Flexural Deformities in Horses

Flexural Deformities in Horses

Last Updated on March 29, 2022 by Allison Price

There are many symptoms associated with flexor tendon disorders, including foot and postural changes, lameness, debility, and lameness. These conditions can be congenital, so they are detected in newborn foals. Contractures in newborn foals have been linked to uterine malposition, teratogenic injuries (arthrogryposis), or genetic defects. Acute tendon contracture is most commonly caused by chronic pain. There are many causes of pain, including osteochondrosis and degenerative joint disease, physitis, physitis, pedal bone fractures, soft-tissue injuries, infection, and physitis. The pain causes reflex muscle contraction and shortening the flexor musculartendinous units. Horses can walk on their toes, or sometimes in the pastern joint. The condition is closely linked to nutritional problems, such as osteochondrosis or physitis. These issues must be addressed as part the treatment. (See also Contracted Tendons, and Angular Limb Malformations.

Clinical Findings

Foal acquired flexural deformity, distal intraphalangeal joint, and foal

Newborn foals have a wide range of signs. Some foals cannot stand, others attempt to walk on their dorsums. Others can only knuckle in their carpi or fetlocks. While one foal might improve naturally, another foal, who may have been healthy at birth may get worse. Older foals may experience rapid onset. They may be able to walk on their heels and their toes. An upright hoof and concave toe are signs of a slower onset. These horses are often afflicted by physitis. It is quite common for horses to involve both the forelimbs, with one leg being more severe than the other. Toe abscesses can be a common complication of the hoof or locomotion changes. They add to the pain, deformity, and are often a complication.

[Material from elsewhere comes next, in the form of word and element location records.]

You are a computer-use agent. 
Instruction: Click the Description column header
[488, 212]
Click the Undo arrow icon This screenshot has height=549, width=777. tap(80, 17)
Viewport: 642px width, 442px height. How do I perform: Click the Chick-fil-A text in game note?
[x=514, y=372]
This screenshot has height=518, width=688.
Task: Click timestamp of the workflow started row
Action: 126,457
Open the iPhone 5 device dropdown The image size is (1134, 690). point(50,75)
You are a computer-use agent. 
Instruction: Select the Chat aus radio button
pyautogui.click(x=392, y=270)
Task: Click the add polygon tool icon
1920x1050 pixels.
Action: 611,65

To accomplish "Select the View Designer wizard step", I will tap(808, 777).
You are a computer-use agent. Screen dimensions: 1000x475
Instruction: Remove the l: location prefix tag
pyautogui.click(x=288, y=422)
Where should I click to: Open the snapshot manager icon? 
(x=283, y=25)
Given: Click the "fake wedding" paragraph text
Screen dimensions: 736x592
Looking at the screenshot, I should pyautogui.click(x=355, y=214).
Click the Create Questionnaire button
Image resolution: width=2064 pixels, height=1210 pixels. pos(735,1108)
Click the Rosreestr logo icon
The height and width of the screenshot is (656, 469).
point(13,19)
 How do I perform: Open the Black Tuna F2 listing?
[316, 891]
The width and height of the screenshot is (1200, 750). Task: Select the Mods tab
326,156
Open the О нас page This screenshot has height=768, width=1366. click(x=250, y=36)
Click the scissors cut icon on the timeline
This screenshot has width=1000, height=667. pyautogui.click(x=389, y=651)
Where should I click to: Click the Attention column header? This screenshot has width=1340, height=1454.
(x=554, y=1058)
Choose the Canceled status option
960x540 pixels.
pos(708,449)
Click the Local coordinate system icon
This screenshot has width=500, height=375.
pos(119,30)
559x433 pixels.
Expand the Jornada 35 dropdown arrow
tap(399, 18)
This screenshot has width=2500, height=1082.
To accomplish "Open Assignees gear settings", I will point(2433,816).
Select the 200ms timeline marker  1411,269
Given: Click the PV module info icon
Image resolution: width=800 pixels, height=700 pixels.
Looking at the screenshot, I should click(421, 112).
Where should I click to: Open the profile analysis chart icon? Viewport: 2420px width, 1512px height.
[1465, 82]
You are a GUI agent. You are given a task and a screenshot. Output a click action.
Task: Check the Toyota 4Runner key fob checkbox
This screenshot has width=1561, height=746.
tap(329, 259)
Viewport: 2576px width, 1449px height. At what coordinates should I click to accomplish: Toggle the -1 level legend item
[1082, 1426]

Flexural Deformities in Horses

Older horses (between 1 and 2 years old) often knuckle in their metacarpophalangeal joint. Younger animals are often more affected and harder to treat than yearlings. Although it is essential to try to determine the cause of any bone or joint disease, this can often be difficult.

Treatment:

Most newborn foals will not require treatment for mild cases. Supportive therapy is required for more severe cases. If the foal is not able to properly nurse, it is important to correct passive transfer of immunity. Because rubbing sores can be serious and common, splints need to be fitted and managed carefully. Casts that are used for a short time (5-7 days) are safer. High-dose oxytetracycline treatment is common (40-60 mg/kg).

Analgesia, nutritional correction and proper hoof trimming can be used to manage early acquired cases in foals and weanlings. However, if the deformity has been present for more than one week, it is difficult to treat. The degree of involvement can vary in complexity and simplicity. The most common and successful procedure to correct flexural deformities of the distal leg is desmotomy of the accessory tendon of the deep digital. It does not affect future performance. Horses with fetlock defects may require superior check ligament desmotomy. Sectioning of the tendons for insertion onto the Ullaris lateralis or flexor Carpi ulnaris can be performed to correct carpal deformities. Because the inferior check ligament can often be vestigial, hindlimbs may require tenotomy to the medial head and deep digital flexor. As a rescue procedure, it is possible to tenotomy the deep digital flexor tendon in severe cases. When surgery is done, it is important to provide nutritional correction, proper foot trimming, as well as analgesia. If horses are properly managed and diagnosed early, the prognosis for them is good to excellent.